House Of Representatives Passes Bill To Curb Ship Pollution
|By Michael d'Estries in Climate Change, Green Politics, Pollution, Travel | March 27, 2007|
With most of the news focused on hybrids and alternative fuels for vehicles on land, it’s important to remember that ocean-going vessels produce more sulfur dioxide emissions than all the world’s cars, trucks and buses combined. Yikes. This information is courtesy of a new study conducted by International Council on Clean Transportation. Not only that, but it appears, according to GreenCarCongress, that it may only get worse,
“An International Maritime Organization (IMO) study of greenhouse gas emissions estimates that emissions from the global fleet would increase dramatically in the next 20 years as globalization leads to increased demand for bigger, faster ships, according to a report in the Guardian. Without action the IMO predicts that by 2020, emissions from ships would increase up to 72%.”

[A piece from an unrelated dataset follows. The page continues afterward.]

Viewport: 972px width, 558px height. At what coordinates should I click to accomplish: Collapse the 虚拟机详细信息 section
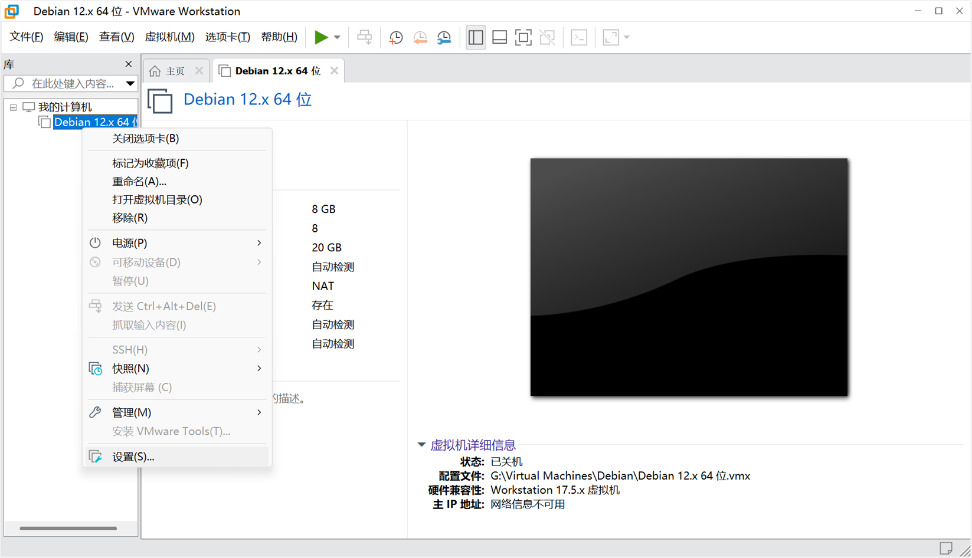(421, 444)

In light of this, the U.S. House of Representatives passed legislation yesterday to curb emissions spewed by ships using diesel fuel. From the article,
“Under the House bill, the U.S. Coast Guard and Environmental Protection Agency would be given the authority to develop and enforce emission limits on the thousands of domestic and foreign-flagged vessels that enter U.S. waters each year. The legislation would bring U.S. ship emission standards and requirements in line with pollution regulations followed by other countries.”
Why does it always seem like we’re the last developed country to pass such legislation?